Calif. inmates press hunger strike
in fight against long-term isolation
 
BY ARLENE RUBINSTEIN  
LOS ANGELES — Some 45 days into a hunger strike that began July 8 California prison authorities have yet to negotiate with prisoners, whose fight has drawn attention to the practice of long-term solitary confinement and other inhumane conditions.

An official with the California Department of Corrections and Rehabilitation’s media department said 80 prisoners are on strike, 45 of whom have not eaten in 45 days. Supporters of the strikers say the number is higher. The action began with some 30,000 inmates refusing meals.

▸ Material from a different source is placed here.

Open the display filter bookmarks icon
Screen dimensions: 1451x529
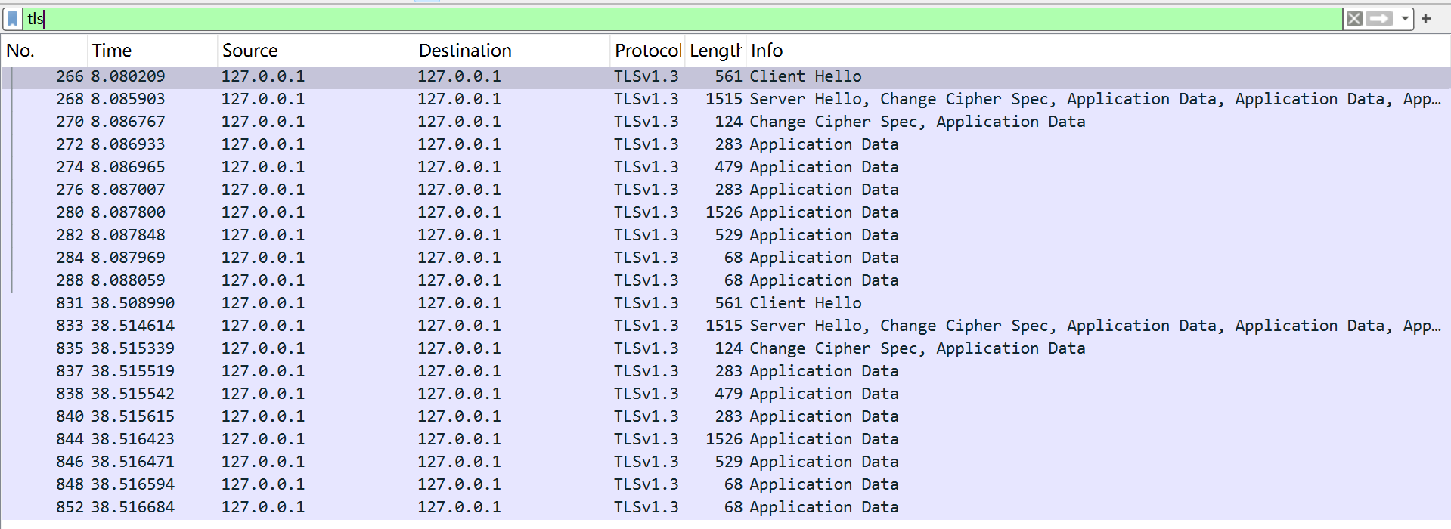click(x=13, y=19)
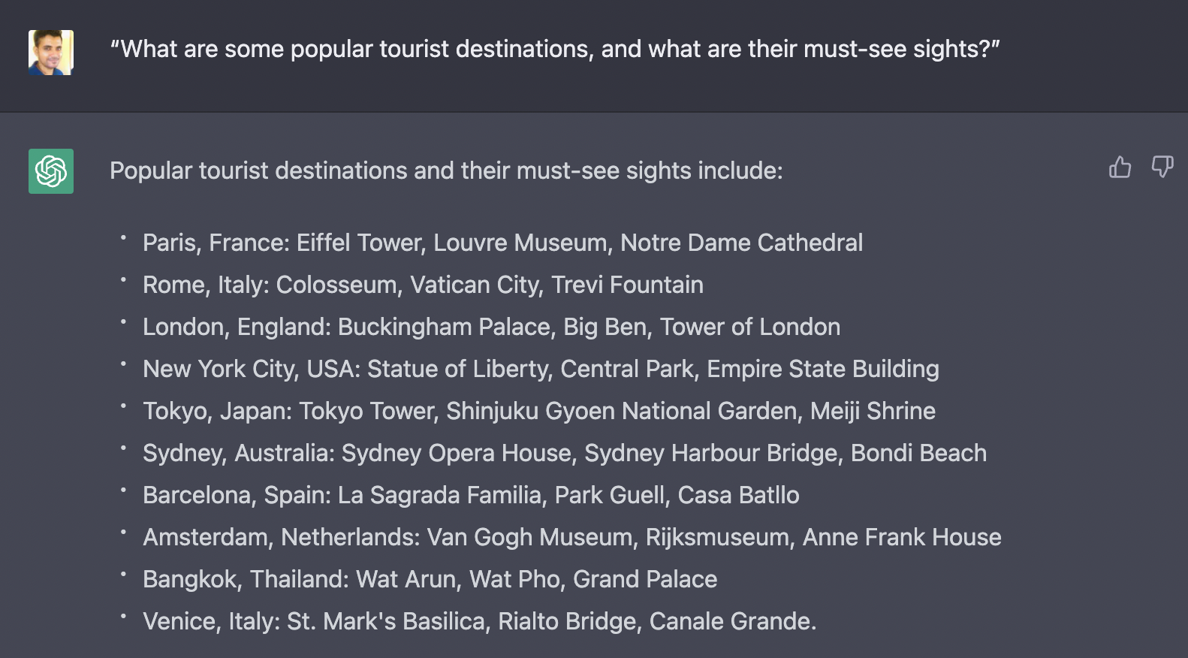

“My understanding is that for standing up and fighting to better their situation hunger strikers like my son are getting more time in the SHU,” said Bertha Nava, “in some cases another 120 days.”

Prisoners in Pelican Bay’s SHUs initiated the first round of hunger strike protests two years ago. Protest organizers say they resumed the strike July 8 because prison officials had refused to carry out promises to meet prisoners’ demands — including abolition of a snitch system that puts inmates accused of gang affiliation in long-term isolation until they finger others, release of those in SHU isolation for more than 10 years and a weekly phone call.

“My brother Sitawa Nantambu Jamaa has spent 29 years in the SHU at Pelican Bay,” Marie Levin said in a phone interview from Oakland. “He’s past 43 days on the hunger strike. I don’t want my brother to go through that. But I stand with him because the hunger strike is educating thousands about inhuman treatment in U.S. prisons.”

Nantambu Jamaa, of the Pelican Bay-SHU Short Corridor Collective and a leader of the hunger strike, released a statement Aug. 14 referring to efforts by prisoners to overcome racial divisions fostered by prison authorities. “I would like to reiterate that the Agreement to End All Hostilities, issued Aug. 12, 2012, is significant for all prisoners because the CDCR has encouraged prisoners in their 33 prisons to not only engage in self-destructive behavior but has also helped heighten racial hostilities — the catalyst for internal warfare, racial warfare and gang warfare — all of which has been magnified inside the prison and throughout our communities,” he wrote. “We called for an end to hostilities to eliminate giving guards an excuse to kill prisoners.”

On Aug. 19, U.S. District Judge Thelton Henderson authorized California prison officials to force-feed inmates and to disregard “do not resuscitate” orders signed by hunger strikers.

“Victor has spent 23 years in the Special Housing Unit in Pelican Bay — half his life in a tomb,” Gracie Martinez, a childhood friend of one of the prisoners, said at an Aug. 13 protest here sponsored by California Families to Abolish Solitary Confinement. “How many more strikes will there be before Governor [Jerry] Brown responds?”